To do — Each entry that follows is to be duplicated exactly, without its images.

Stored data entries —
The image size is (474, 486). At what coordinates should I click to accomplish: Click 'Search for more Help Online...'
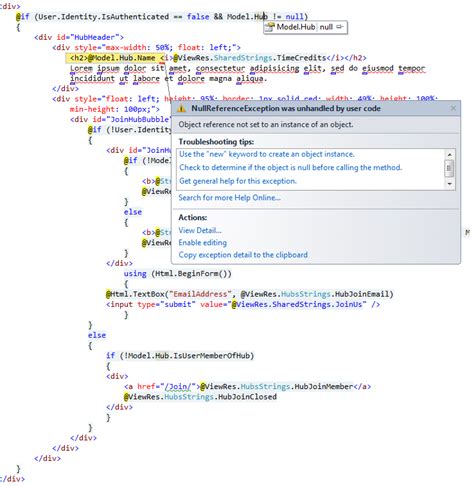229,198
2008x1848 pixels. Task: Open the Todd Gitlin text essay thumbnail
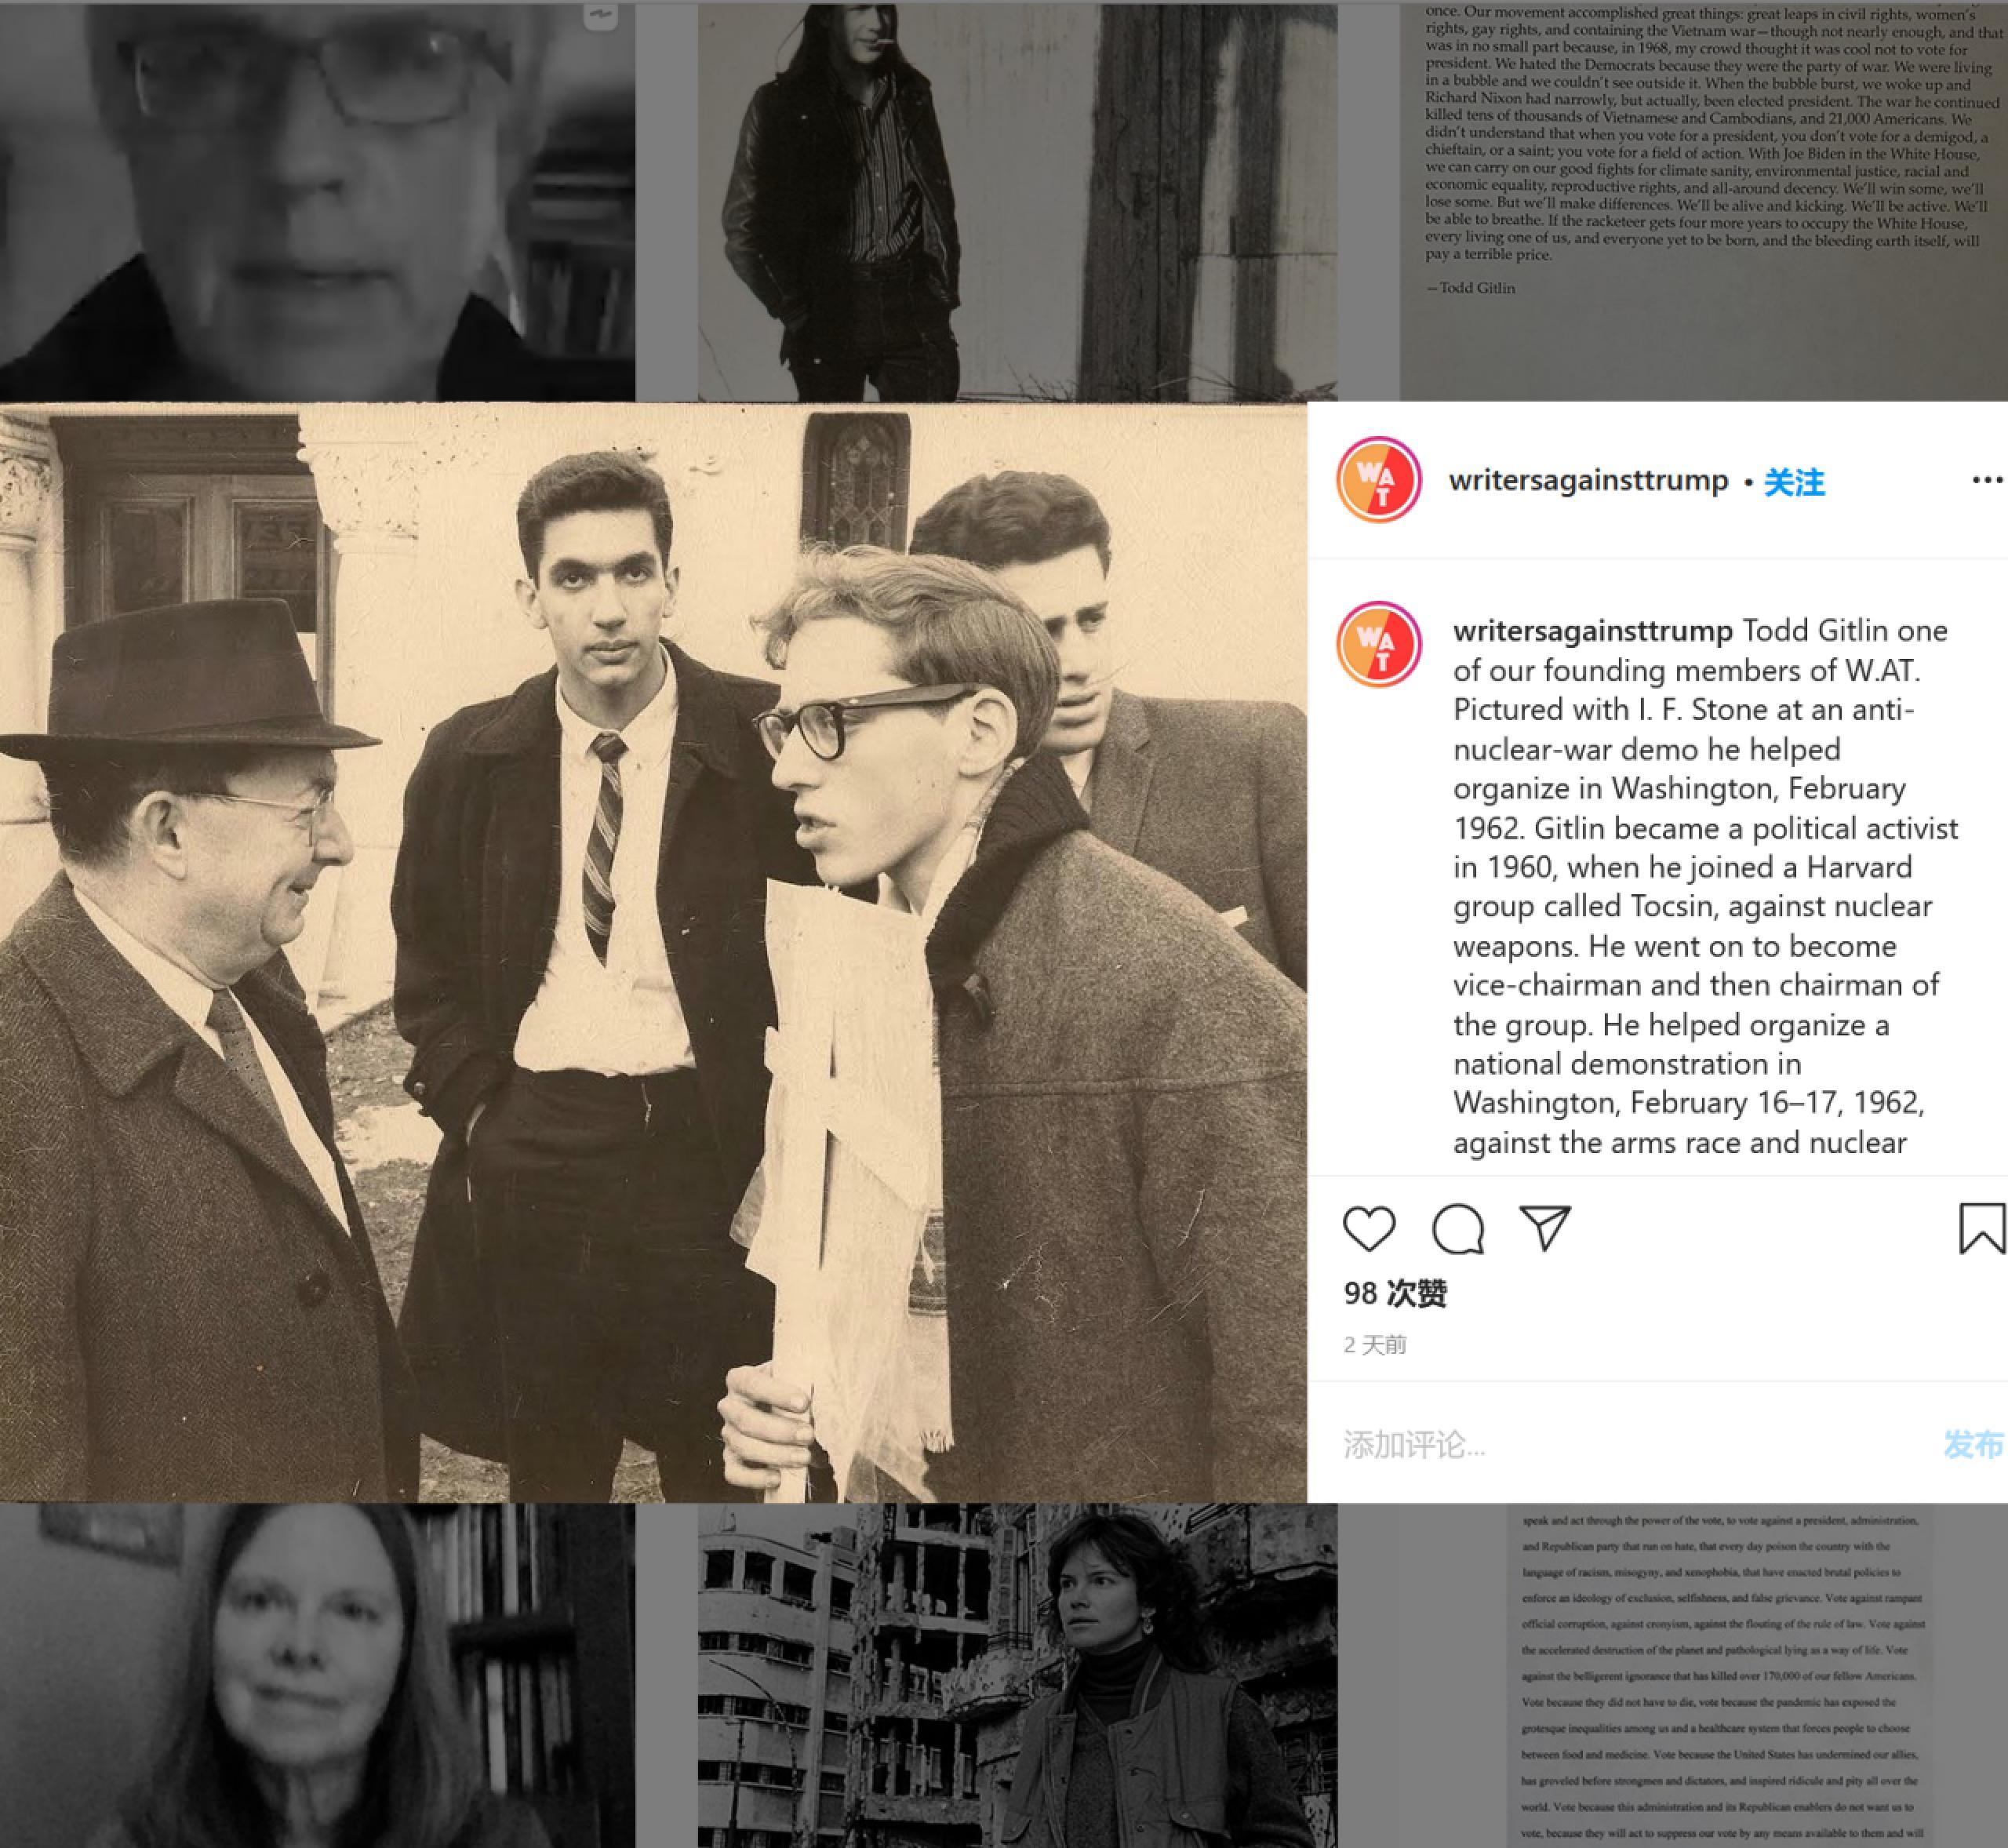tap(1703, 200)
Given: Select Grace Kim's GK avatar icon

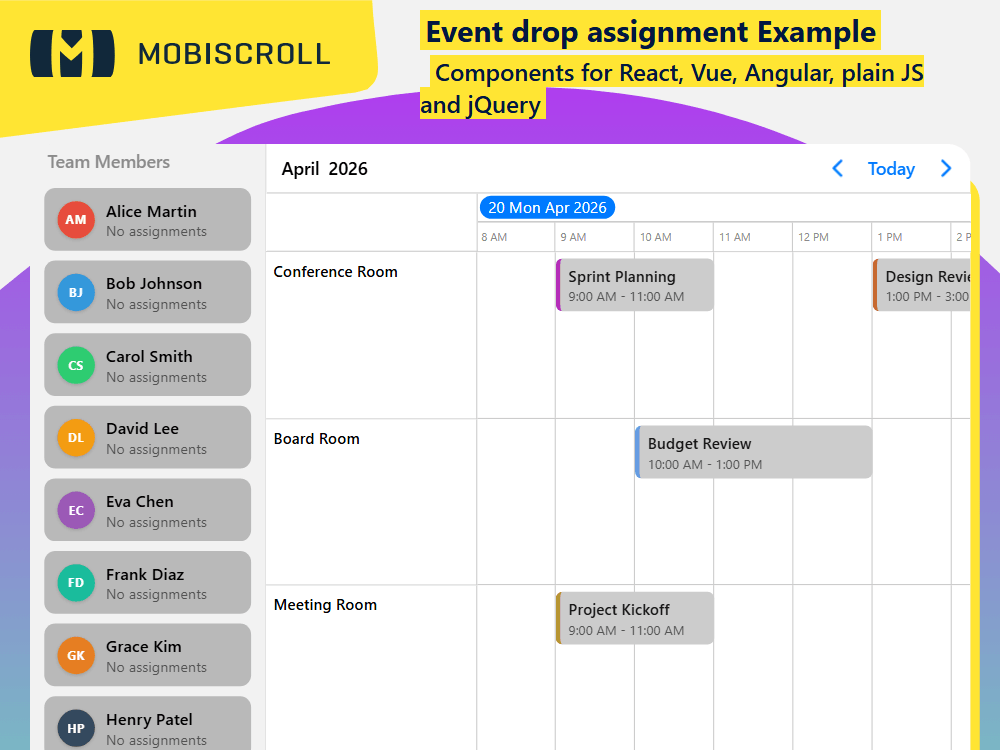Looking at the screenshot, I should 75,655.
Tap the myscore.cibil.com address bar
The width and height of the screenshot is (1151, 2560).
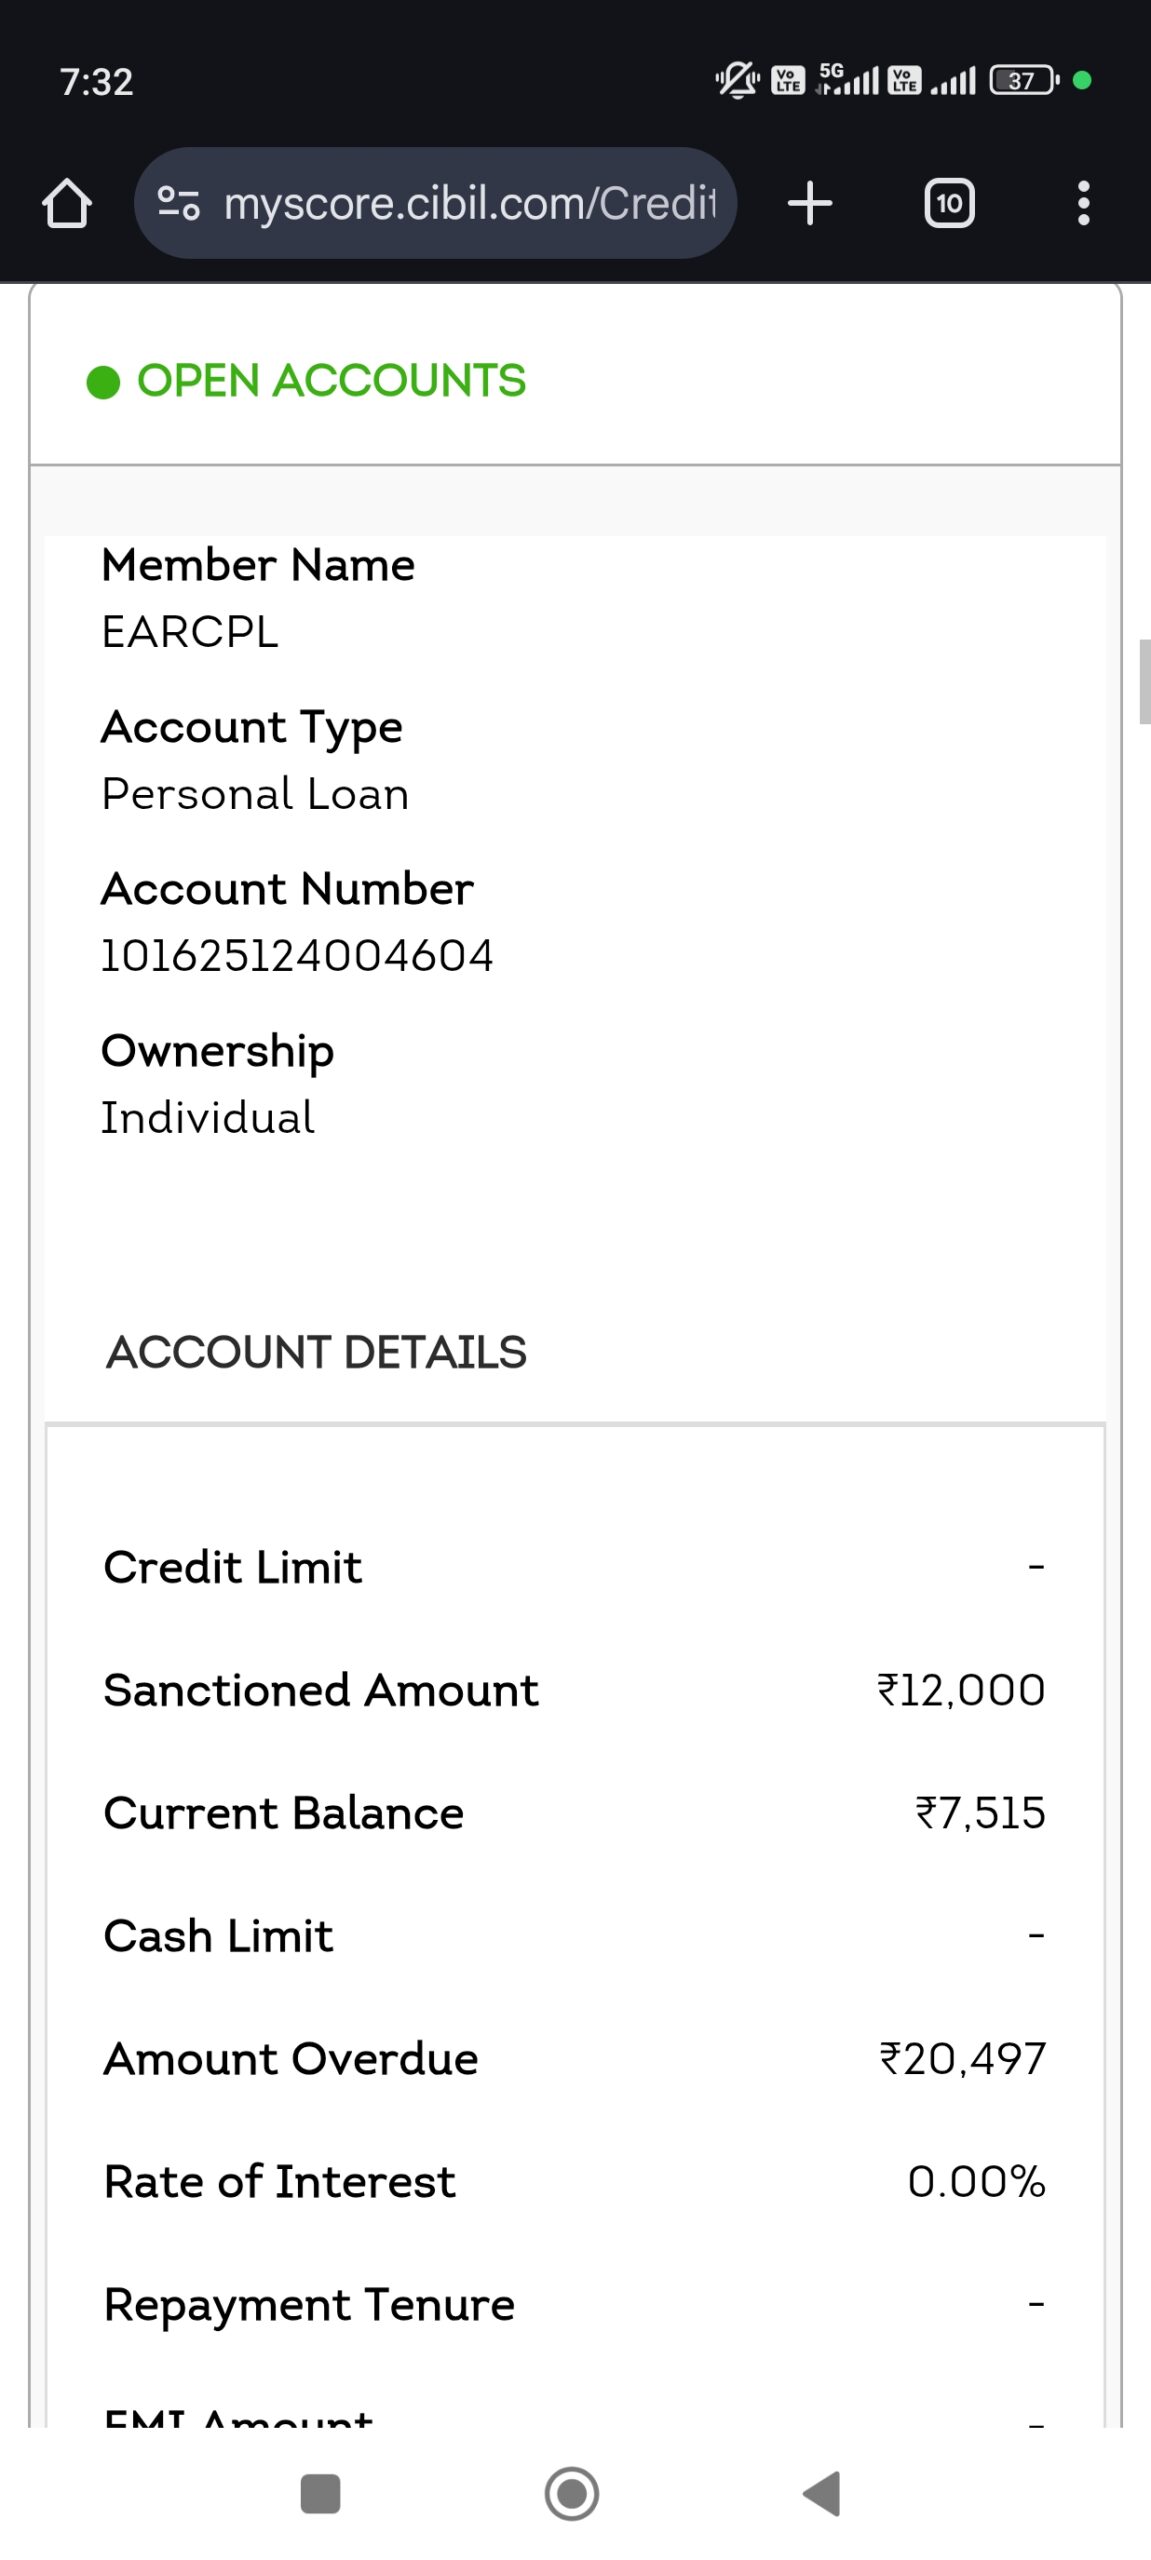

Solution —
The image size is (474, 486). At what coordinates should I click to accomplish: Click 'Search for more Help Online...'
229,198
2008x1848 pixels. Task: Open the Todd Gitlin text essay thumbnail
tap(1703, 200)
Given: Select Grace Kim's GK avatar icon

Looking at the screenshot, I should 75,655.
Tap the myscore.cibil.com address bar
The width and height of the screenshot is (1151, 2560).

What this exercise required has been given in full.